──────── Trecho fornecido

A pesca e a aqüicultura representam hoje uma das principais riquezas econômicas do Nordeste. São atividades com imensa capacidade de expansão tendo representado 308 milhões de dólares somente em exportações em 2003. No Rio Grande do Norte, juntamente com a fruticultura e o petróleo, são as principais atividades de exportação. Demorou para que o segmento passasse a contar com o apoio de um órgão institucional. No início do seu Governo, o presidente Luiz Inácio Lula da Silva determinou a criação da Secretaria Especial de Aqüicultura e Pesca da Presidência da República (SEAP/PR), órgão com status de Ministério. As primeiras ações em benefício do segmento foram adotadas, mas a sua continuidade tem esbarrado na burocracia dos órgãos ambientais. Como condição essencial para o sucesso destas ações, a fiscalização, o licenciamento e o ordenamento aqüícola e pesqueiro (hoje sob o mando dos organismos de meio ambiente) devem passar a ser prerrogativas da SEAP, a exemplo do que acontece com as atividades fomentadas pelo Ministério da Agricultura. O alerta é feito pelo gerente da SEAP para a região Nordeste (SEAP-NE), Francisco Nabuco de Almeida Barreto. Em entrevista a este vespertino, ele comentou os entraves e as possibilidades de desenvolvimento aqüícola e pesqueiro para o Nordeste.

────────────────
──────── Dados fornecidos

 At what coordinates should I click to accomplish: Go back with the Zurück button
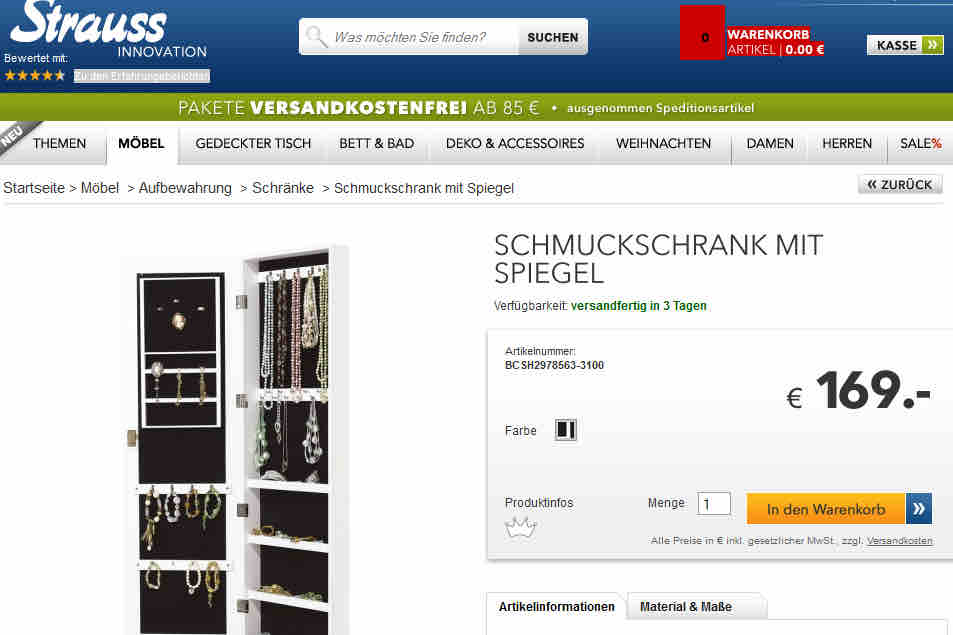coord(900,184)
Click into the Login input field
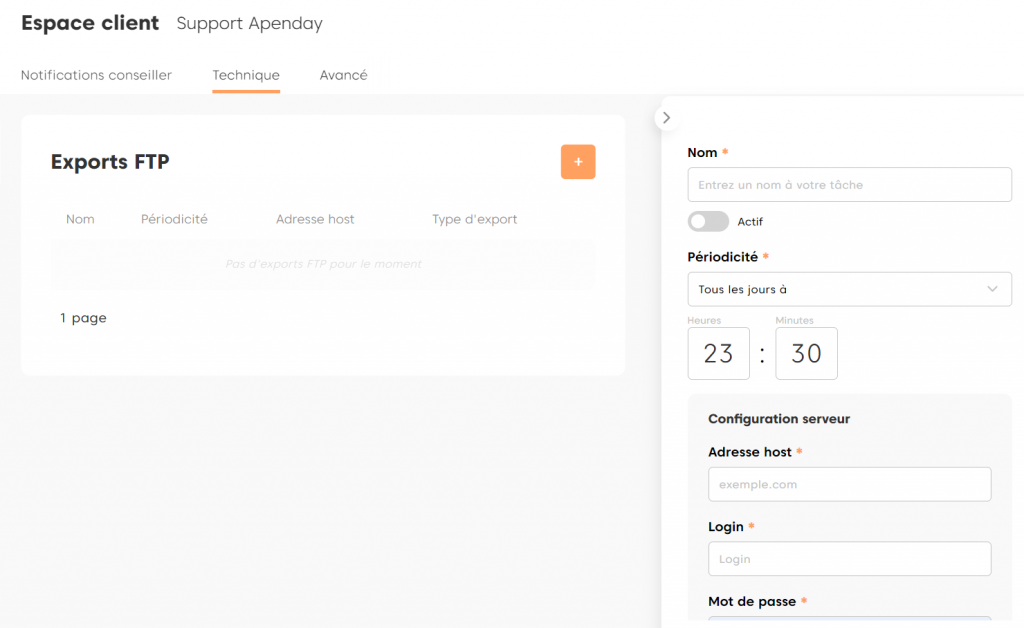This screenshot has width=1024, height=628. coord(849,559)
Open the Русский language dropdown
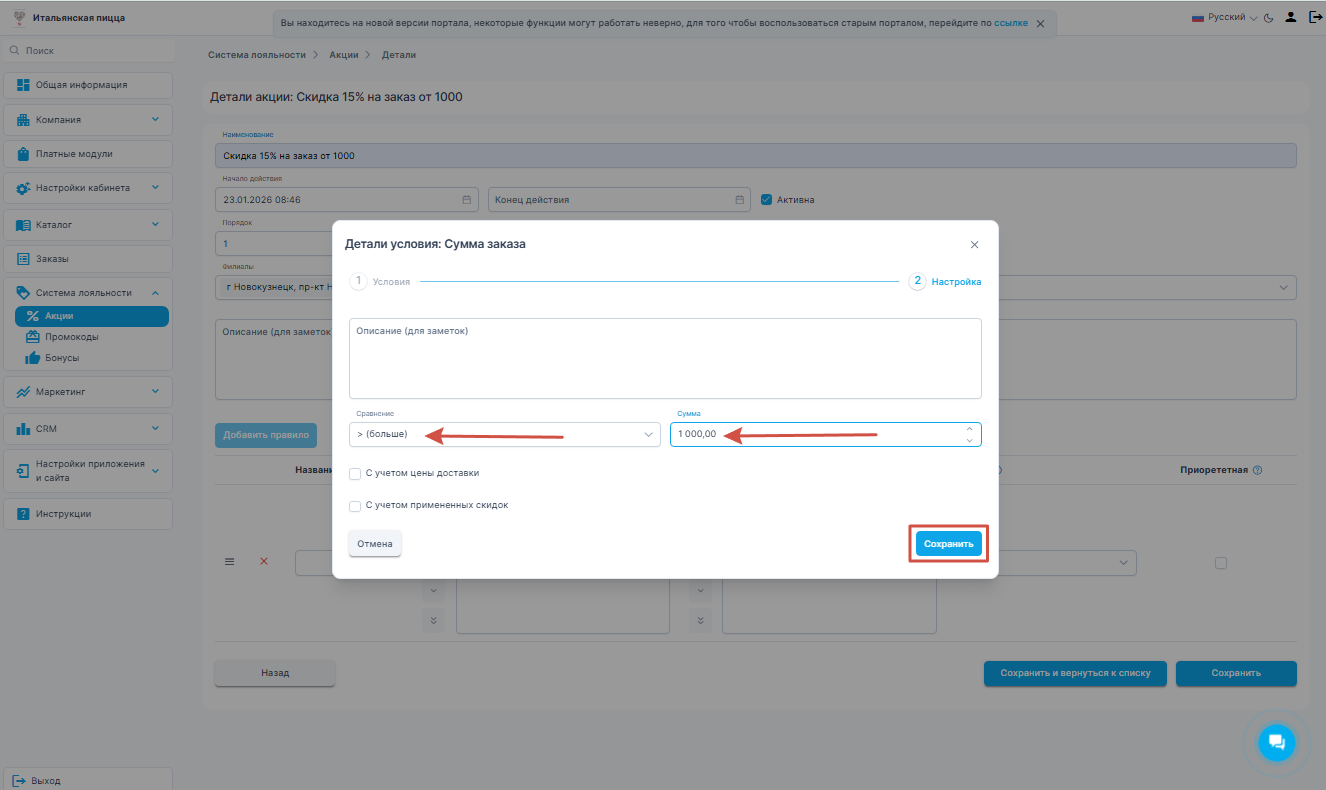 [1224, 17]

────────────────

→ O que se pede:
Você pode transcrever, do início ao fim e sem alterações, o trecho sobre a pesca e a aquicultura no Nordeste? Baseie-se somente no trecho.

→ Resposta ao exercício:
A pesca e a aqüicultura representam hoje uma das principais riquezas econômicas do Nordeste. São atividades com imensa capacidade de expansão tendo representado 308 milhões de dólares somente em exportações em 2003. No Rio Grande do Norte, juntamente com a fruticultura e o petróleo, são as principais atividades de exportação. Demorou para que o segmento passasse a contar com o apoio de um órgão institucional. No início do seu Governo, o presidente Luiz Inácio Lula da Silva determinou a criação da Secretaria Especial de Aqüicultura e Pesca da Presidência da República (SEAP/PR), órgão com status de Ministério. As primeiras ações em benefício do segmento foram adotadas, mas a sua continuidade tem esbarrado na burocracia dos órgãos ambientais. Como condição essencial para o sucesso destas ações, a fiscalização, o licenciamento e o ordenamento aqüícola e pesqueiro (hoje sob o mando dos organismos de meio ambiente) devem passar a ser prerrogativas da SEAP, a exemplo do que acontece com as atividades fomentadas pelo Ministério da Agricultura. O alerta é feito pelo gerente da SEAP para a região Nordeste (SEAP-NE), Francisco Nabuco de Almeida Barreto. Em entrevista a este vespertino, ele comentou os entraves e as possibilidades de desenvolvimento aqüícola e pesqueiro para o Nordeste.